— Exercise brief —
Tally the lines below containing "Close" and report only the total.

— Records for this task —

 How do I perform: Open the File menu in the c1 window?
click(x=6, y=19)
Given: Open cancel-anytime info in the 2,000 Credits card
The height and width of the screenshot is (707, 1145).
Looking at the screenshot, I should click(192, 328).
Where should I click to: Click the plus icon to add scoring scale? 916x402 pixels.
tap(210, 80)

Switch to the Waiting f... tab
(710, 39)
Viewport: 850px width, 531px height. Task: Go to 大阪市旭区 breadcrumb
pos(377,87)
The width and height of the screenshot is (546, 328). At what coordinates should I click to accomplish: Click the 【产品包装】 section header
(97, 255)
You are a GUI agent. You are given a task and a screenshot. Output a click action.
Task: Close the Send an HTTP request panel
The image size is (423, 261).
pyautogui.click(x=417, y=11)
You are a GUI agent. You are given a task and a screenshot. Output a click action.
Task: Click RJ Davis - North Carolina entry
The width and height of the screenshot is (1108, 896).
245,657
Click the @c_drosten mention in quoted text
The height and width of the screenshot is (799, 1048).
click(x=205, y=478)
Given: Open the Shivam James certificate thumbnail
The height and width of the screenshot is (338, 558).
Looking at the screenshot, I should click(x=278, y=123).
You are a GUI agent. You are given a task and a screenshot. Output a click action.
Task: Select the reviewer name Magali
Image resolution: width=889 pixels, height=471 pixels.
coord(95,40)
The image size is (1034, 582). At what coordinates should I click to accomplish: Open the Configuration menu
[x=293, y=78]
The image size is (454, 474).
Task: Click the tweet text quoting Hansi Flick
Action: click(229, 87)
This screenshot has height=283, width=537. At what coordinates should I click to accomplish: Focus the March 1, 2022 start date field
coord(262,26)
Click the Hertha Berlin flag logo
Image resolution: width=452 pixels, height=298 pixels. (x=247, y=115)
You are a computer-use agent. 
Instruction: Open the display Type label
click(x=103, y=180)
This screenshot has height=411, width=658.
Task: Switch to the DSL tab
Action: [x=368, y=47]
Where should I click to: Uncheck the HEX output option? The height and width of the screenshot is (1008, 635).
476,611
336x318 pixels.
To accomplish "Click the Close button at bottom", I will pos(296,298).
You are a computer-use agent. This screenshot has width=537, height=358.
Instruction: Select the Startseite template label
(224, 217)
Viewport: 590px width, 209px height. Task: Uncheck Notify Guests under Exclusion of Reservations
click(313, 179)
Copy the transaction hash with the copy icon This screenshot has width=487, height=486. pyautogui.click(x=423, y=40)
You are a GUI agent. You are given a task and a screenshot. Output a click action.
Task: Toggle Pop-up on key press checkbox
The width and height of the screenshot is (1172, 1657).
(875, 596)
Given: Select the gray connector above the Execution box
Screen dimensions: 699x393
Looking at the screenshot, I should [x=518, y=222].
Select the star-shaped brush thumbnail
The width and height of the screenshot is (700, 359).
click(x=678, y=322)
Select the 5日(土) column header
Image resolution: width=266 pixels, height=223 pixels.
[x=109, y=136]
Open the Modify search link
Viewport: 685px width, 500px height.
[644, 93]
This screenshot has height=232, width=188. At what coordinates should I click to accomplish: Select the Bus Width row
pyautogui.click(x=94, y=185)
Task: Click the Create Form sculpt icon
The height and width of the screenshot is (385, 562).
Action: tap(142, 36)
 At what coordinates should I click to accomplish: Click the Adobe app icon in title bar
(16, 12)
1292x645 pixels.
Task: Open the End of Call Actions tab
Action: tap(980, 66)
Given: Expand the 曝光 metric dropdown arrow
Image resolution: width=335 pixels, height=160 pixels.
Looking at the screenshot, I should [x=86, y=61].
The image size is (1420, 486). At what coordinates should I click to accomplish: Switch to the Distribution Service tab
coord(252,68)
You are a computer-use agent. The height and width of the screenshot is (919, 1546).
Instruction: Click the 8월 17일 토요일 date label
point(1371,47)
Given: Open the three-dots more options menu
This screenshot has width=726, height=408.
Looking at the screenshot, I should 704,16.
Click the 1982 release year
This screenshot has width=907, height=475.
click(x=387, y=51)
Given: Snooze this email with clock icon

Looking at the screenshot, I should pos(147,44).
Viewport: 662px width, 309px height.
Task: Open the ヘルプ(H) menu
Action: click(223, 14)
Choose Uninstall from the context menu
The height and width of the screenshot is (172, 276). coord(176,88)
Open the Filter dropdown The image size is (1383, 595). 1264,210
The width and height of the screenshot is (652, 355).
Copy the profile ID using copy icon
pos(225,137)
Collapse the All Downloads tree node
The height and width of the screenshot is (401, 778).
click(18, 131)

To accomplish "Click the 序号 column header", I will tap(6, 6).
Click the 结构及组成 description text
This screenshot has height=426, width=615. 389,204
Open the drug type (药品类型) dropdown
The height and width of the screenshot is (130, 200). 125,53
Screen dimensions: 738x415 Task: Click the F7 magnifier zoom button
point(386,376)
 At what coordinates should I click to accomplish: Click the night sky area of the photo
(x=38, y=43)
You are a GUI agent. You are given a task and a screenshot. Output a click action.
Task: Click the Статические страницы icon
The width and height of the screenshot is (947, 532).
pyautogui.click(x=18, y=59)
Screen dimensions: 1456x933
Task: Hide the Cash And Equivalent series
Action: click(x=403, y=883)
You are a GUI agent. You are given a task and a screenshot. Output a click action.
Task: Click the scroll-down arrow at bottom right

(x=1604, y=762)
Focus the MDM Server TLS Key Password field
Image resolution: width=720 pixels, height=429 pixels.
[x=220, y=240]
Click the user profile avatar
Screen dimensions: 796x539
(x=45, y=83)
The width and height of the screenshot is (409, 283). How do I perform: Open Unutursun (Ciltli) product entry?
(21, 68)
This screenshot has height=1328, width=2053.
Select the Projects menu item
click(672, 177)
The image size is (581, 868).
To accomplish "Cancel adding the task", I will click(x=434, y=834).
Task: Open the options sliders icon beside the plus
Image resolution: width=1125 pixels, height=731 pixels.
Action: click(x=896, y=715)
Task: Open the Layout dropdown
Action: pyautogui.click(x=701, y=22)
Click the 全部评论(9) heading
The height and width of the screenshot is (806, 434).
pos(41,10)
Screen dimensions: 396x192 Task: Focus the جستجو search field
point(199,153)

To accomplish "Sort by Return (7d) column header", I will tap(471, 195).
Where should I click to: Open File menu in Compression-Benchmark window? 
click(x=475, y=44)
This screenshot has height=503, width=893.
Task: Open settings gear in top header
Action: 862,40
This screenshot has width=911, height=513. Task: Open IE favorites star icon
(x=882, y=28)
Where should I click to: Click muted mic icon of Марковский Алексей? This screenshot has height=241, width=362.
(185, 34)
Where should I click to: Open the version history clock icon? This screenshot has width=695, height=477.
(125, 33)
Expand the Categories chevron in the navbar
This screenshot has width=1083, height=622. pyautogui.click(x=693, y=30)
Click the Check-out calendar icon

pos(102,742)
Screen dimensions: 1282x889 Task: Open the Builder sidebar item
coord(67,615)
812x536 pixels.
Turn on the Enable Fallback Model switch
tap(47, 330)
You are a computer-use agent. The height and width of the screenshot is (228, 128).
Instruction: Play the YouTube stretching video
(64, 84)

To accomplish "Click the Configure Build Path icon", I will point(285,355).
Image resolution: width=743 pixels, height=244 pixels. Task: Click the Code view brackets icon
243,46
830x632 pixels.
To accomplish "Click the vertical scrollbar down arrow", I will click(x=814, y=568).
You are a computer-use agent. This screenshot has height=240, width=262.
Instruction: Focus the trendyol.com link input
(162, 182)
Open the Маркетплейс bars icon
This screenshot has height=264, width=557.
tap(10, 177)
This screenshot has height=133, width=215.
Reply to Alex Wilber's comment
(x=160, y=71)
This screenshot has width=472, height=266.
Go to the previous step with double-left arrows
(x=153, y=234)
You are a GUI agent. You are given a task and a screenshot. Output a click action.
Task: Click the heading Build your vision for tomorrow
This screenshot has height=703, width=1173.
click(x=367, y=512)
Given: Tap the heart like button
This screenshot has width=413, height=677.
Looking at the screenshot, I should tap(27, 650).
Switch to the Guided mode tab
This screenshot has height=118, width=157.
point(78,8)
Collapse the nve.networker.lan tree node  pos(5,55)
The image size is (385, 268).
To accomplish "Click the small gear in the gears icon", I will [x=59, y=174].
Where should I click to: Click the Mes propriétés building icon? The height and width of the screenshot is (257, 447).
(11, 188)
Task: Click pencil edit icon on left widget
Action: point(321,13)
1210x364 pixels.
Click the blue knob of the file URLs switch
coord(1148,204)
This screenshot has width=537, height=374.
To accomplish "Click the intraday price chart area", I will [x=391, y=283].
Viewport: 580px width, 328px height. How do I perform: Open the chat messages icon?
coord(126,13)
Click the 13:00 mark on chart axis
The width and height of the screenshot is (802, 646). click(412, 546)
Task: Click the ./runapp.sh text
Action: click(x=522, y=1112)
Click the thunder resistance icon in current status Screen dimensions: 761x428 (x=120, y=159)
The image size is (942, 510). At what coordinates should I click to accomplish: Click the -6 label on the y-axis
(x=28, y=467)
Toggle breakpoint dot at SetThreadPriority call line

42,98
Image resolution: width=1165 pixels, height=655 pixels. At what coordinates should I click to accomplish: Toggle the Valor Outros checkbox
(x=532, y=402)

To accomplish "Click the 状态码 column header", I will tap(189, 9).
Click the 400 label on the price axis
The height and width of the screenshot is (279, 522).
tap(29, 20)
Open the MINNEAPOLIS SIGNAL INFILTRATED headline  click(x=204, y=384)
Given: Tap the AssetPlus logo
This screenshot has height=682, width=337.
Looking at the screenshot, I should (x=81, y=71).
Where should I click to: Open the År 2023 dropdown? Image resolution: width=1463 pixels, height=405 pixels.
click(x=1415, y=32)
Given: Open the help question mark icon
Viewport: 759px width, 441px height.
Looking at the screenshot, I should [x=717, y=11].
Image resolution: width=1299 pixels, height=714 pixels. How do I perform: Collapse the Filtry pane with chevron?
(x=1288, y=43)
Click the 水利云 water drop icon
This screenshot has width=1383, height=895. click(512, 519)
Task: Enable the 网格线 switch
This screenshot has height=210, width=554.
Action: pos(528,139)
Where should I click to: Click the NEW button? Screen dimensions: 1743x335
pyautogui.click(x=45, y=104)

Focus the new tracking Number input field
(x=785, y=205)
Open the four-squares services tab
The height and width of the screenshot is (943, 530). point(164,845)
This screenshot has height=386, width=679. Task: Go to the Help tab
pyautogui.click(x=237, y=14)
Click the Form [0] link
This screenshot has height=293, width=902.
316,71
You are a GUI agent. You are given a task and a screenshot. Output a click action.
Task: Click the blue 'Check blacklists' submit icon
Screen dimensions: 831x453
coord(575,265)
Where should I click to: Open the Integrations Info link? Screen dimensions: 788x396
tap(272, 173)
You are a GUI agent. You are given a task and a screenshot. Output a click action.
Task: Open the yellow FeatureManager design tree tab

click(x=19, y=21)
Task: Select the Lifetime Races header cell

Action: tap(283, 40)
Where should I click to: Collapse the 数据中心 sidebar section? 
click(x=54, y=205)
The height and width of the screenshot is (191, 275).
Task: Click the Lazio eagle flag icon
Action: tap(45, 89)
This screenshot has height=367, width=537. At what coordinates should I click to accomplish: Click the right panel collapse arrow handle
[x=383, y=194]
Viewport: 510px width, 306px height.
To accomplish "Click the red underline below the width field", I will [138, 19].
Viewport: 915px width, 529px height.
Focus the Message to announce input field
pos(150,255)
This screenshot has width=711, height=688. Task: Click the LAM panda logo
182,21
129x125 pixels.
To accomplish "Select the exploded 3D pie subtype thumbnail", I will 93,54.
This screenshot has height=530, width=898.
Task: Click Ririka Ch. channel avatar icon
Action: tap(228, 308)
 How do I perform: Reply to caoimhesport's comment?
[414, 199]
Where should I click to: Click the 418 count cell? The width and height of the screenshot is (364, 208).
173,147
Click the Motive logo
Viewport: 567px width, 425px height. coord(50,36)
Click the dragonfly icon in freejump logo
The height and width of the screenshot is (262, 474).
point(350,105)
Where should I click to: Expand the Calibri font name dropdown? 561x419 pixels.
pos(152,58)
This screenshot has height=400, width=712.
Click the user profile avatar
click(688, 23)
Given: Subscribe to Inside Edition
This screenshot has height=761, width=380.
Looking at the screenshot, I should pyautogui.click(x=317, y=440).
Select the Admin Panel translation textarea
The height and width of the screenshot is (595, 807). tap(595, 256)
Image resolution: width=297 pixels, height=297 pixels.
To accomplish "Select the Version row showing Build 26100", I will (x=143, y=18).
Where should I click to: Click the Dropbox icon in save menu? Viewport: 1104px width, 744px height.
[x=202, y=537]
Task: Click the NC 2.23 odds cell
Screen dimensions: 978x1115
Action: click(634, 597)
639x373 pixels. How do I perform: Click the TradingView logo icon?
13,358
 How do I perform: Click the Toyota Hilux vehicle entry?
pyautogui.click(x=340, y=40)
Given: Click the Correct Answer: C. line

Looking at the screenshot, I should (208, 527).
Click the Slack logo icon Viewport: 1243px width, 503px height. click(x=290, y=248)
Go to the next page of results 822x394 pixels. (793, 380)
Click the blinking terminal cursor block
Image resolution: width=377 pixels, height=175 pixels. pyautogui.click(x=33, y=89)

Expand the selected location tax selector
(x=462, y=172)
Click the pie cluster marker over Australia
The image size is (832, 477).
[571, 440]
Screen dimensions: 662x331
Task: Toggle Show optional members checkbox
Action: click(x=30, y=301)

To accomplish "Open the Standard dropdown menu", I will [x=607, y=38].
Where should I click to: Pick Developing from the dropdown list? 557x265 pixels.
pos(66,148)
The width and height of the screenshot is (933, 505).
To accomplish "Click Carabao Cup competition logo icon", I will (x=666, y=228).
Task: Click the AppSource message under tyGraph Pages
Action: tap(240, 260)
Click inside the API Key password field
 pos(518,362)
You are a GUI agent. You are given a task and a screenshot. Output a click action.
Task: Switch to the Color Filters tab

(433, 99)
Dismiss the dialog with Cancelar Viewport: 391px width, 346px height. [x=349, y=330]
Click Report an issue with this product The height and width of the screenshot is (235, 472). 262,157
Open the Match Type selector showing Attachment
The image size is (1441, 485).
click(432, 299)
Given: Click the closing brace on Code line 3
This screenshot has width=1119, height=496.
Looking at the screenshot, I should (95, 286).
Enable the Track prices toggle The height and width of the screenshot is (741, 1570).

— Task answer —
2